Hoje há uma demanda muito grande por especialistas no SUS, com pacientes esperando meses por consultas. De acordo com o estudo Demografia Médica 2024, há desigualdades regionais, com grande concentração de profissionais nas capitais e nos serviços privados.

O estudo mostrou, por exemplo, que o número de anestesistas no Maranhão é cinco vezes menor do que no Rio de Janeiro. O mesmo ocorre com a taxa de cirurgiões. No Pará, a oferta desses profissionais é seis vezes menor que no Distrito Federal.

Acesso a médicos especialistas

Em abril, o Ministério da Saúde lançou o programa de mais acesso a especialistas, com previsão de R$ 1 bilhão em investimentos até o fim do ano. A meta do ministério é que o paciente consiga realizar o conjunto de consultas e exames entre 30 e 60 dias.

Para Cesar Eduardo Fernandes, presidente da AMB, melhorar o acesso a médicos especializados é muito importante, mas é preciso que esses profissionais sejam bem qualificados, o que não tem acontecido com o grande número de formandos de muitas das novas faculdades de medicina.

“Não se faz especialista em curso de final de semana, muito menos em ensino à distância.
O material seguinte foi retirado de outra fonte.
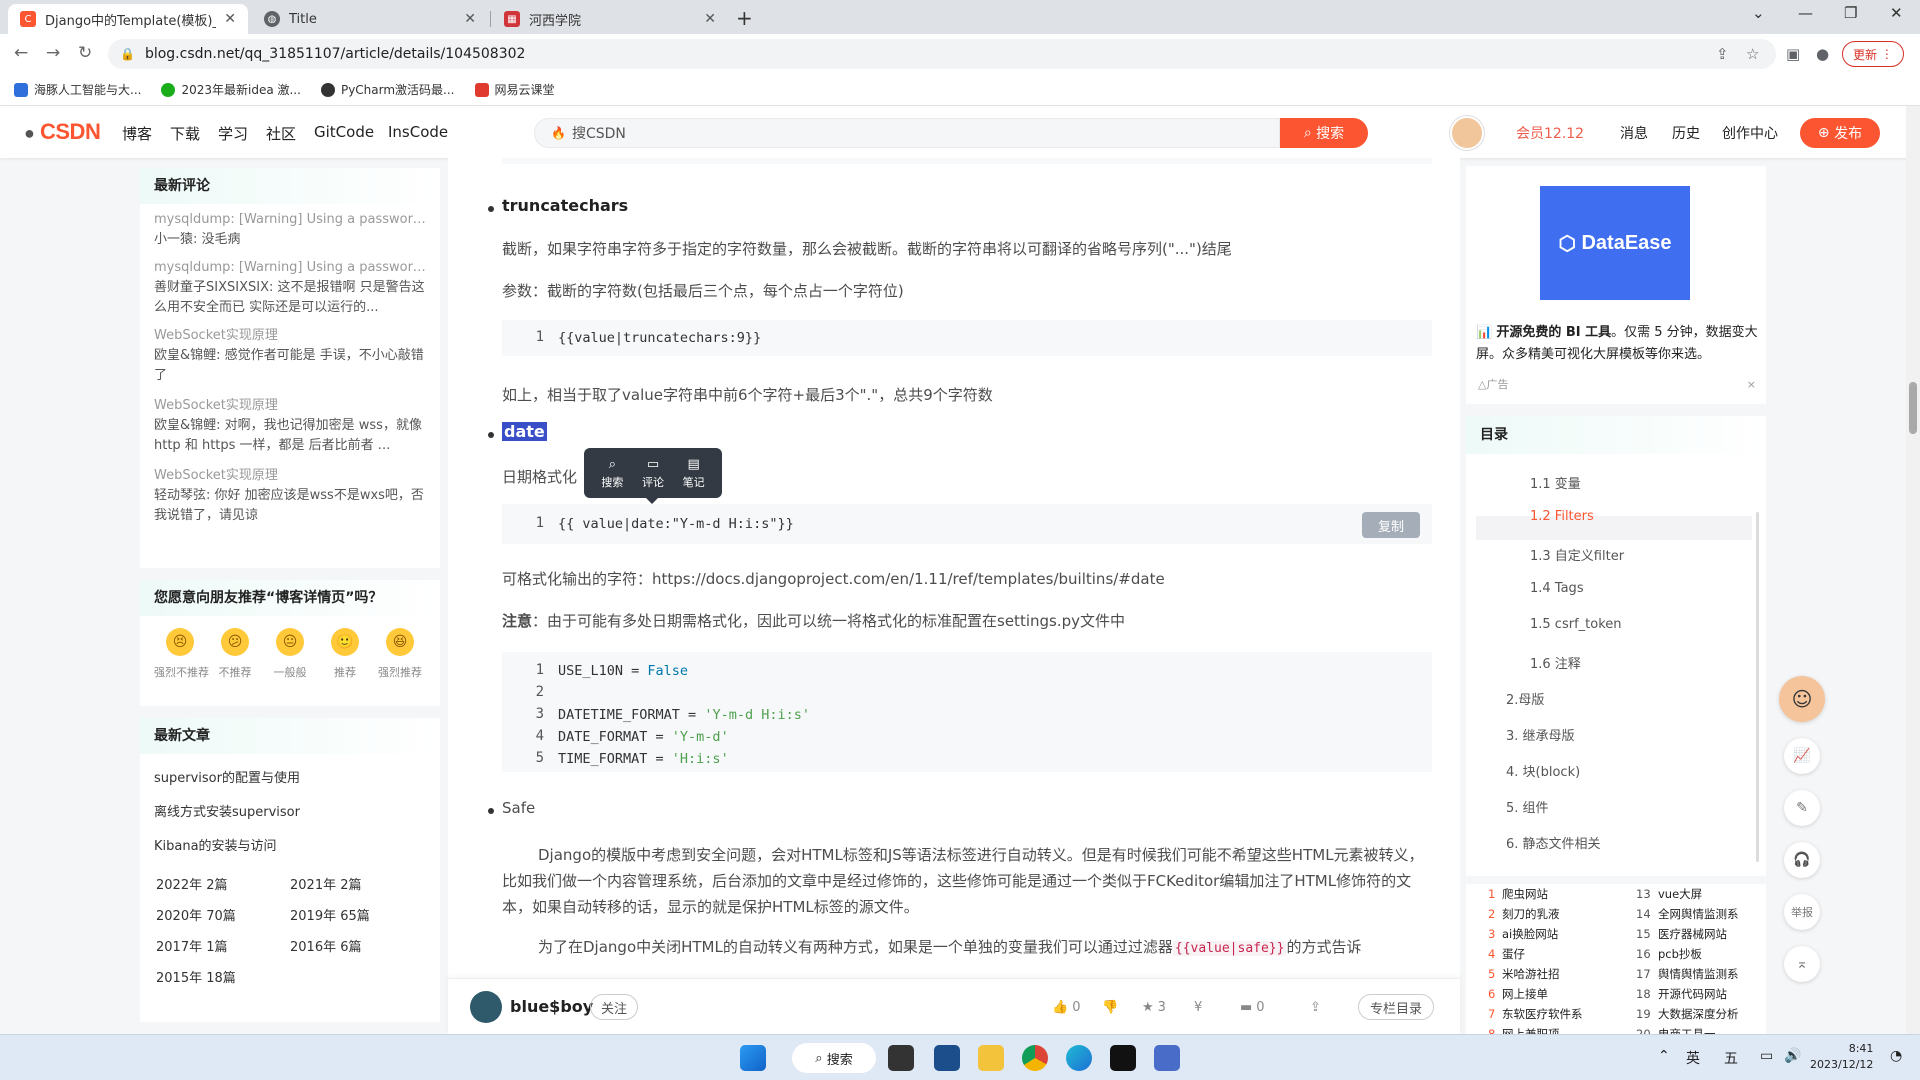 This screenshot has width=1920, height=1080. Describe the element at coordinates (1066, 1006) in the screenshot. I see `like-button: 👍 0` at that location.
Você precisa ter um aprendizado prático sólido, em que você adquira as competências, as habilidades e as atitudes permitidas para que você, enfim, possa ser registrado como um especialista”, afirma.
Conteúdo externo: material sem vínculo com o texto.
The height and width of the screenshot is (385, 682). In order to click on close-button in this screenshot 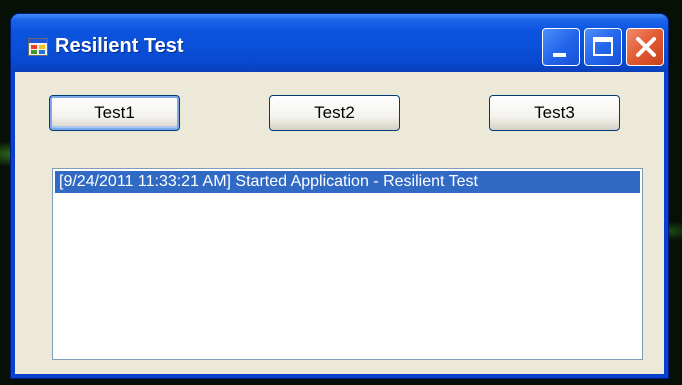, I will do `click(645, 47)`.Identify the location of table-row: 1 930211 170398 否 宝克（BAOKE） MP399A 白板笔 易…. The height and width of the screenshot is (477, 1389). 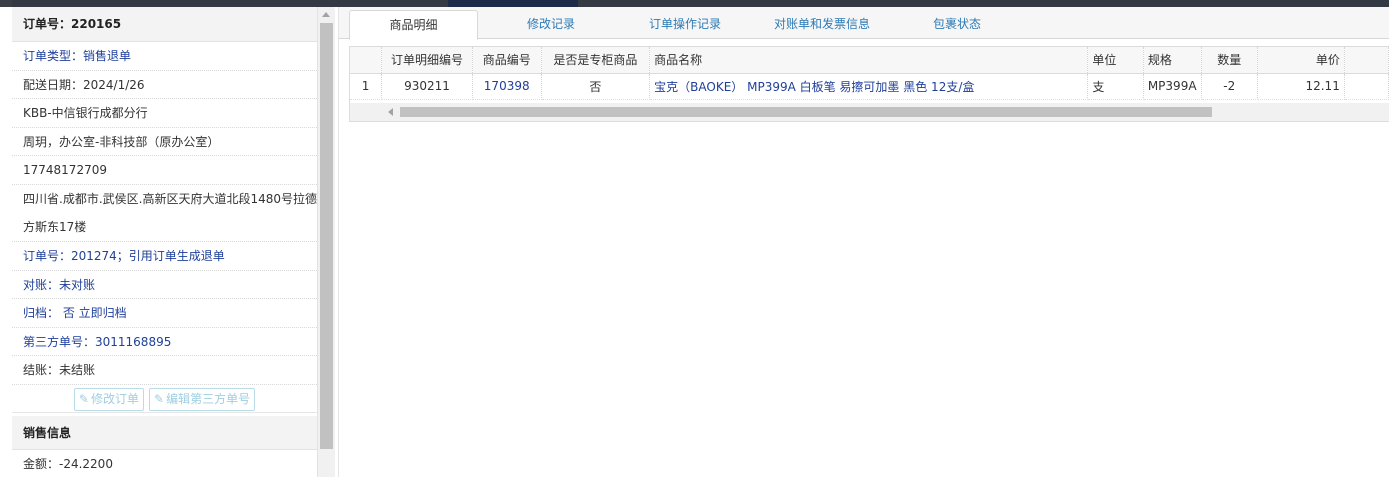
(870, 86).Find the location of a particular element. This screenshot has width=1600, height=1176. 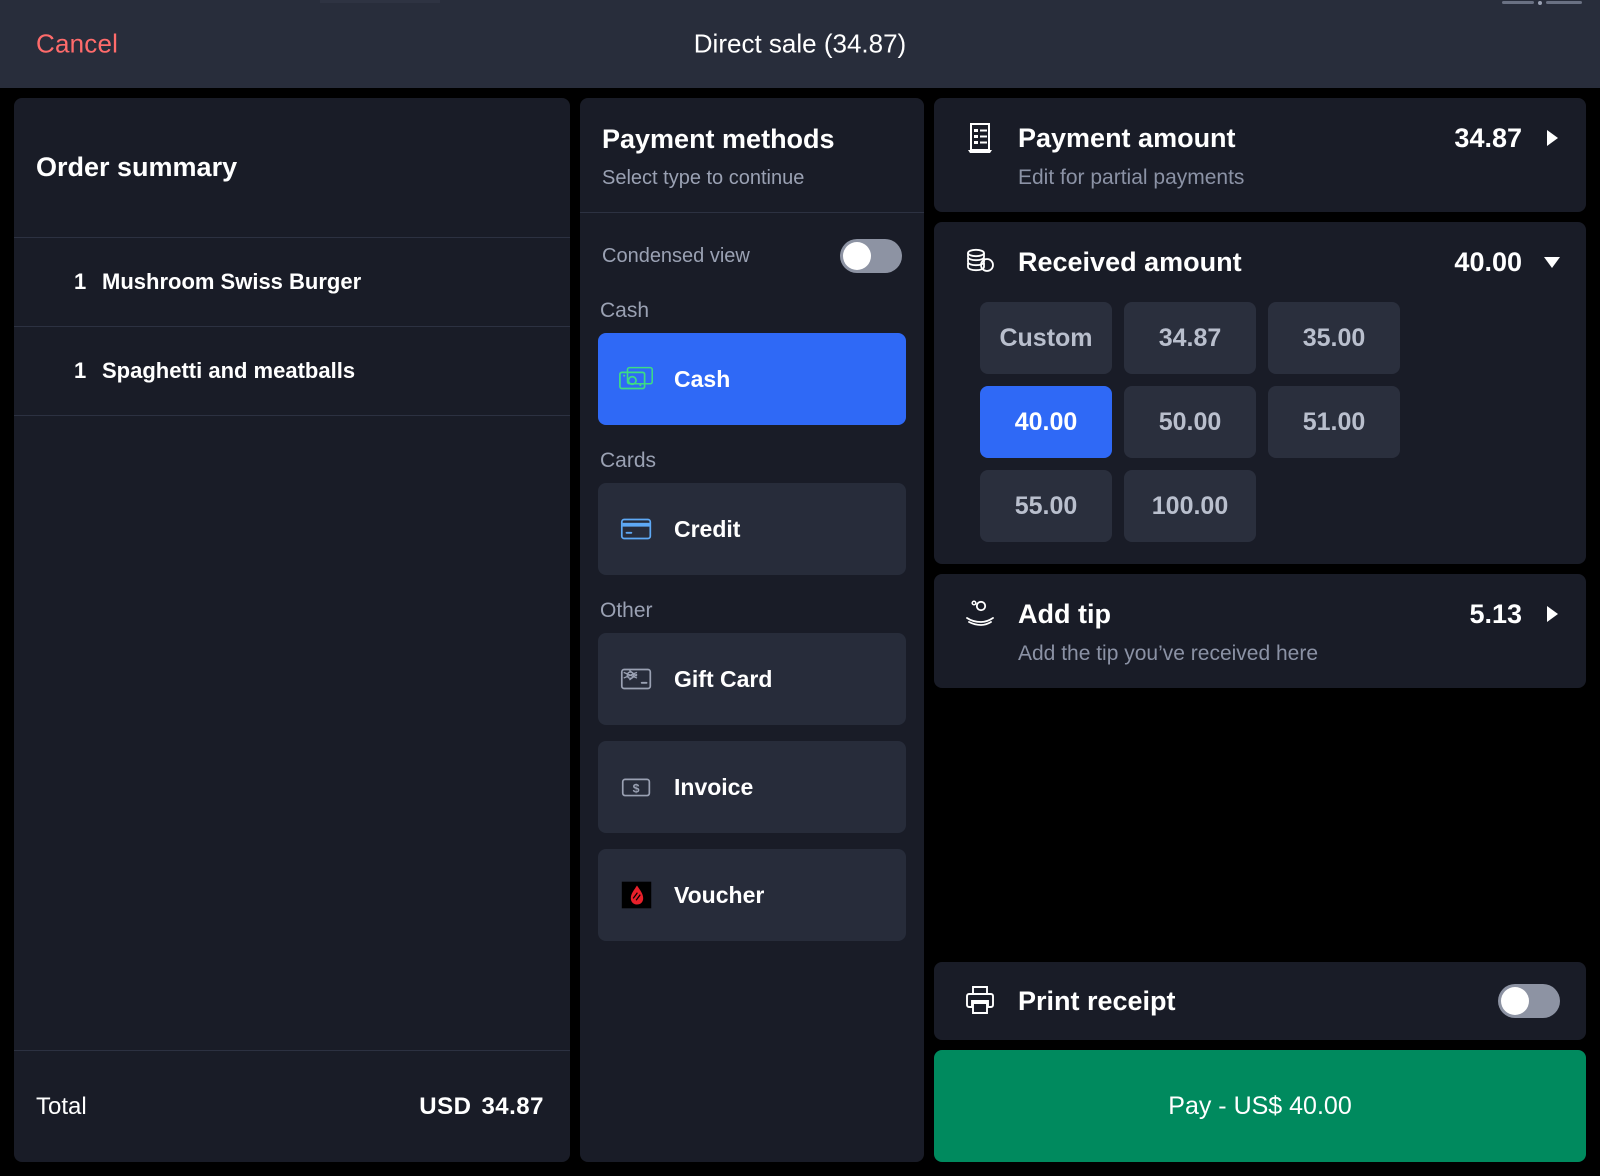

payment-method-label: Credit is located at coordinates (708, 528).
Segundo ele, a residência médica brasileira tem exigências baseadas em fundamentos muito bem consolidados da pedagogia médica internacional. Atualmente, apenas um terço dos candidatos consegue obter o título de especialista.

Na sua opinião, é preciso que os formuladores de políticas públicas de saúde façam uma reprogramação das necessidades de especialidades no país e das vagas de residência, criando estímulos que atraiam mais profissionais para as áreas prioritárias.

“A gente sabe que faltam muitos anestesistas, por exemplo. O governo poderia incentivar oferecendo uma carreira de longo prazo, condições de trabalho e remunerações mais adequadas. O mesmo ocorre com os médicos de família”, diz ele.

Na opinião de Mario Scheffer, o estudo pode contribuir com o debate sobre a necessidade de acreditação ou certificação de cursos de pós-graduação lato sensu, o que requereria rever as atribuições do MEC e do Inep (Instituto Nacional de Estudos e Pesquisas Educacionais Anísio Teixeira).